Após a publicação de seu primeiro livro em 1953, intitulado “Criação de Abelhas Indígenas Sem Ferrão”, o amigo Paulo Vanzolini aconselhou Paulo a fazer o curso de História Natural na USP. Assim, o jovem advogado fez o curso noturno na então Faculdade de Filosofia, Ciências e Letras e ampliou seus horizontes com o conhecimento trazido pelo curso.
Formou-se em 1959 e fez seu doutoramento no Departamento de Zoologia em 1963, e a tese foi sobre a arquitetura dos ninhos das espécies de abelhas sem ferrão.
Naquela época já tinha publicado importantes estudos sobre o comportamento e a criação das abelhas indígenas sem ferrão principalmente na revista Chácaras e Quintais. Preocupava-se com as flores visitadas pelas abelhas, pois todo criador deveria plantar para as abelhas se alimentarem e ou nidificar. Aliás, aqui vale dizer que tanto o Dr. Paulo quanto Dr Kerr sempre estavam com sementes ou mudas de árvores, para distribuir ou que plantavam com prioridade no campus ainda pouco arborizado alem de em praças e jardins.
Na década de 50, também o Dr. Paulo fundou a Adeflofa, Associação de Defesa da Flora e da Fauna, que mais tarde passou a chamar-se Ademasp (Associação de Defesa do Meio Ambiente de S. Paulo). Essa ONG se ocupava de ações ligadas à proteção do meio ambiente, da criação de reservas biológicas, de apoio a jovens estudantes.
Áreas de importância ecológica eram avaliadas para serem conservadas.
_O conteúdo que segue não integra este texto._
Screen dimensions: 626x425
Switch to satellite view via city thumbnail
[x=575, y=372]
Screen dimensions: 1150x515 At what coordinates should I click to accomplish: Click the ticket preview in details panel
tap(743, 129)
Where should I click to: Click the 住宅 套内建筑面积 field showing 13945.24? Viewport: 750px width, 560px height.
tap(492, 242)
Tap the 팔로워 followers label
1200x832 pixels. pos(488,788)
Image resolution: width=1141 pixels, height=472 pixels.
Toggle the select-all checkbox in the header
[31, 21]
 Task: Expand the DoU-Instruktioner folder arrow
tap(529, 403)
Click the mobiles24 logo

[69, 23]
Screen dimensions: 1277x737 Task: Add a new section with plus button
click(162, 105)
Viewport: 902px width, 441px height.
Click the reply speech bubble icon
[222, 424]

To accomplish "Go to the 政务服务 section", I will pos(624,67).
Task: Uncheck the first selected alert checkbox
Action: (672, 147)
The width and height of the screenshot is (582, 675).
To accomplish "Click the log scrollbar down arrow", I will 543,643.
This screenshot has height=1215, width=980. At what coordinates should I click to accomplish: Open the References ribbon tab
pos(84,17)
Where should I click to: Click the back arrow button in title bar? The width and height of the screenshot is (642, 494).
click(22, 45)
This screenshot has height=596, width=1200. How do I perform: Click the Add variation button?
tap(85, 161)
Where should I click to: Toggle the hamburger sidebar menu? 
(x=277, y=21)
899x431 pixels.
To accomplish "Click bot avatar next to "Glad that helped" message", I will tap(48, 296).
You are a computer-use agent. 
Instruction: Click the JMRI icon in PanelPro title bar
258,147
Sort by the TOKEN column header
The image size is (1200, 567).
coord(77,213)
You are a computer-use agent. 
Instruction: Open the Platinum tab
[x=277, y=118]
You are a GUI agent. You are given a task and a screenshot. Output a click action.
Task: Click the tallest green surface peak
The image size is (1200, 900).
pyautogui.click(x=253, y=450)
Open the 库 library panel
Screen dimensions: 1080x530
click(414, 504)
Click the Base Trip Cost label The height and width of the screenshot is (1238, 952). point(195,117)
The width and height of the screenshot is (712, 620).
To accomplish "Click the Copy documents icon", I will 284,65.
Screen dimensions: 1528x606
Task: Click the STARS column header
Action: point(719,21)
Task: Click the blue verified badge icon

A Adeflofa era sócia da IUCN (União Internacional da Conservação da Natureza) que até hoje é uma das mais importantes e respeitadas organizações de defesa do meio ambiente encontradas. Também no final desta década ele publicou o primeiro trabalho sobre a utilização das abelhas sem ferrão como polinizadores importantes do café Bourbon, em colaboração com pesquisadores do Instituto Agronômico de Campinas.
Já estava definido então um perfil de pesquisador importante para o Brasil. Ligado ao setor agrícola (Dr. Paulo era de família de usineiros de cana de açúcar) e com grande pendor conservacionista, já tinha naquela época entendido a importância da criação das abelhas como polinizadoras, e que dialogar com os pares dos dois setores era uma prioridade. A restauração do entorno da Usina Ester em Cosmópolis, no Estado de S. Paulo, considerada modelo, foi idealizada e implantada por ele.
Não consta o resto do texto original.